日本銀行那覇支店(桑原康二支店長)は20日、特別リポートを発表し、住宅や商業施設、宿泊施設の需給について供給過剰が生じている可能性を指摘した。県経済全体では需要は順調に拡大しているが、人口の増加など沖縄の成長力を見込んだ県外、海外企業の進出によって競争が激化し、個別の企業レベルで収益性が悪化していく恐れもあるという。
住宅需要は、人口や世帯数の増加を背景に基調としては増え続けている。一方で県外企業の積極的な営業活動などにより建設も相次ぎ、新設住宅着工戸数のうち6割以上のウエートを占める貸家を中心に「供給過剰の状態になっている」と指摘した。
地域別では県外企業を中心に相続税対策のアパート建設などが盛んだった中部(沖縄市とうるま市)の着工戸数が、県全体と比べても弱めの動きに転じている。稼働率は県外と比べて高めの水準を保っている。
商業施設は、サンエー浦添西海岸パルコシティの開業やセブン―イレブンの進出など競争が激化している。
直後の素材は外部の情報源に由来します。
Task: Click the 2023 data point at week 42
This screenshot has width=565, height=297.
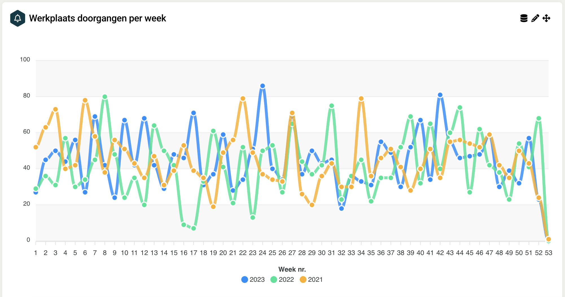Action: click(440, 95)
7、8月の百貨店・スーパーの売上高は、全店ベースはプラスだったが既存店ベースではマイナスとなり、企業からは「自社店舗間の競合も生じている」という声も出ているという。日銀那覇支店は「供給過剰の状態が発生しつつある可能性もうかがわれる」としている。
ホテルは客室稼働率で8割前後の高水準を維持しているが、前年同月を下回る月が増えている。同支店の調査では、18年10月~19年9月の1年間で前年同月を上回ったのは2回だけだった。ただ、那覇空港第2滑走路が20年3月に供用開始となり、観光客全体の増加が見込まれることから「近いうちに県内の宿泊施設が供給過剰の状態に陥るとは考えにくい」としている。企業からは先行きを警戒する声も出ているという。
桑原支店長は「景気の良い今のうちに収益性を向上させ、もうける力を高めることが大事だ」と話した。